The outcome of tactile touch on oxytocin in intensive care patients: a randomised controlled trial.
Author(s): Henricson M, Berglund AL, Maatta S, Ekman R, Segesten K
Affiliation(s): University College of Boras, School of Health Sciences, Sweden. email@example.com
Publication date & source: 2008-10, J Clin Nurs., 17(19):2624-33.

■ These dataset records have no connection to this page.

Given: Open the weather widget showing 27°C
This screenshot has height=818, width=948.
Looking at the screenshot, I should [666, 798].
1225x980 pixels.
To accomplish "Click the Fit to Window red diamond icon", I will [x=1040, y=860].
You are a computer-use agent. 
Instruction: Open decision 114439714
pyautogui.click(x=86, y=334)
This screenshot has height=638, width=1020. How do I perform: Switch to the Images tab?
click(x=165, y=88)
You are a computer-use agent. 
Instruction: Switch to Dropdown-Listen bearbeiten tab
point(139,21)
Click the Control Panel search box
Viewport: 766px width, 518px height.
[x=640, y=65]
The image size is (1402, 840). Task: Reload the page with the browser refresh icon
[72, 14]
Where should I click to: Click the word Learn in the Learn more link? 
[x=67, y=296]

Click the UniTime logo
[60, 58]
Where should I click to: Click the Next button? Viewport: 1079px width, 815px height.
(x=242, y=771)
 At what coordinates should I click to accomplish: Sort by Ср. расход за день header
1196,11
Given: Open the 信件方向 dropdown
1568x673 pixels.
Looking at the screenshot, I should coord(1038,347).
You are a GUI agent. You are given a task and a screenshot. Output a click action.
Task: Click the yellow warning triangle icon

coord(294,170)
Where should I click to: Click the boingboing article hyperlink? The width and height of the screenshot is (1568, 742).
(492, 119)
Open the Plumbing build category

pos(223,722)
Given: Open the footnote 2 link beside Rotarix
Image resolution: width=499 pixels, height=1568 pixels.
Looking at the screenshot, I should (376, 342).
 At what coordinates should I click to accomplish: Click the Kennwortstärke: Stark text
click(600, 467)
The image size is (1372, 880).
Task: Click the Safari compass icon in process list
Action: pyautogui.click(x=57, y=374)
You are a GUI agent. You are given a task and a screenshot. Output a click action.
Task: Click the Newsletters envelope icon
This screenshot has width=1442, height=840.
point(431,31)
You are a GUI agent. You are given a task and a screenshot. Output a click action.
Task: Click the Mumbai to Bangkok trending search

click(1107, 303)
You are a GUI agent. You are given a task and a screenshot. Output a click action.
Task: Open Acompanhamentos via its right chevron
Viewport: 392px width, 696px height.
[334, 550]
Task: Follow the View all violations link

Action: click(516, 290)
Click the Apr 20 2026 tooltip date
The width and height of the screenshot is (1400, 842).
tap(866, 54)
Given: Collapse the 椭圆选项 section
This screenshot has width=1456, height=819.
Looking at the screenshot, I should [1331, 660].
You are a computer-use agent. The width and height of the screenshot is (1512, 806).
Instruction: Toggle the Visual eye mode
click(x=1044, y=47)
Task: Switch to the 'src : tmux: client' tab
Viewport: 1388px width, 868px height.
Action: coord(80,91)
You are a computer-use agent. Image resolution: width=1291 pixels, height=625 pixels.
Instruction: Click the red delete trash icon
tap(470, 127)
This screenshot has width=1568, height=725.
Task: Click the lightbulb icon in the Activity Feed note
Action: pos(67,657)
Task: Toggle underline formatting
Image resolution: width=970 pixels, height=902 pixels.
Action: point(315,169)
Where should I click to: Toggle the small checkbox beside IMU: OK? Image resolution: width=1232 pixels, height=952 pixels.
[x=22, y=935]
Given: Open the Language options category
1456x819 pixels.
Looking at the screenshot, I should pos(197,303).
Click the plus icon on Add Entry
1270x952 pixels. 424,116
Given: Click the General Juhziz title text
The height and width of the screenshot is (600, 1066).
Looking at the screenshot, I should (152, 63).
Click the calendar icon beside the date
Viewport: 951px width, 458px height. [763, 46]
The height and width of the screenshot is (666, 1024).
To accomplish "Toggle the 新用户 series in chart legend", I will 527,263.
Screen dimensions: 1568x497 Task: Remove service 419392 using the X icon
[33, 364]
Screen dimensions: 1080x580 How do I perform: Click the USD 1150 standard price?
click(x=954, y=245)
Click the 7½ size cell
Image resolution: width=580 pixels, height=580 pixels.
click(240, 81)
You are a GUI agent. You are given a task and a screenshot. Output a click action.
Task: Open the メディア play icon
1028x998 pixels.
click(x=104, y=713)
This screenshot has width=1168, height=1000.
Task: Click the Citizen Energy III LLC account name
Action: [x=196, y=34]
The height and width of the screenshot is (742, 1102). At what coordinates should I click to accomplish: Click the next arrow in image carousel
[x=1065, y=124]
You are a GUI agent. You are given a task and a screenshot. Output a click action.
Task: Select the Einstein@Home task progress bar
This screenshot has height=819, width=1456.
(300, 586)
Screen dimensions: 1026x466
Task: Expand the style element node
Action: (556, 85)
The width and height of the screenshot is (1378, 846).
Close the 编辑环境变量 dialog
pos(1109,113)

Publication type: Randomized Controlled Trial; Research Support, Non-U.S. Gov't
AIM: To explore the effects of five-day tactile touch intervention on oxytocin in intensive care patients. The hypotheses were that tactile touch increases the levels of oxytocin after intervention and over a six-day period. BACKGROUND: Research on both humans and animals shows a correlation between touch and increased levels of oxytocin which inspired us to measure the levels of oxytocin in arterial blood to obtain information about the physiological effect of tactile touch. DESIGN: Randomised controlled trial. METHOD: Forty-four patients from two general intensive care units, were randomly assigned to either tactile touch (n = 21) or standard treatment--an hour of rest (n = 23). Arterial blood was drawn for measurement of oxytocin, before and after both treatments. RESULTS: No significant mean changes in oxytocin levels were found from day 1 to day 6 in the intervention group (mean -3.0 pM, SD 16.8). In the control group, there was a significant (p = 0.01) decrease in oxytocin levels from day 1 to day 6, mean 26.4 pM (SD 74.1). There were no significant differences in changes between day 1 and day 6 when comparing the intervention group and control group, mean 23.4 pM (95% CI -20.2-67.0). CONCLUSION: Our hypothesis that tactile touch increases the levels of oxytocin in patients at intensive care units was not confirmed. An interesting observation was the decrease levels of oxytocin over the six-day period in the control group, which was not observed in the intervention group. RELEVANCE TO CLINICAL PRACTICE: Tactile touch seemed to reduce the activity of the sympathetic nervous system. Further and larger studies are needed in intensive care units to confirm/evaluate tactile touch as a complementary caring act for critically ill patients.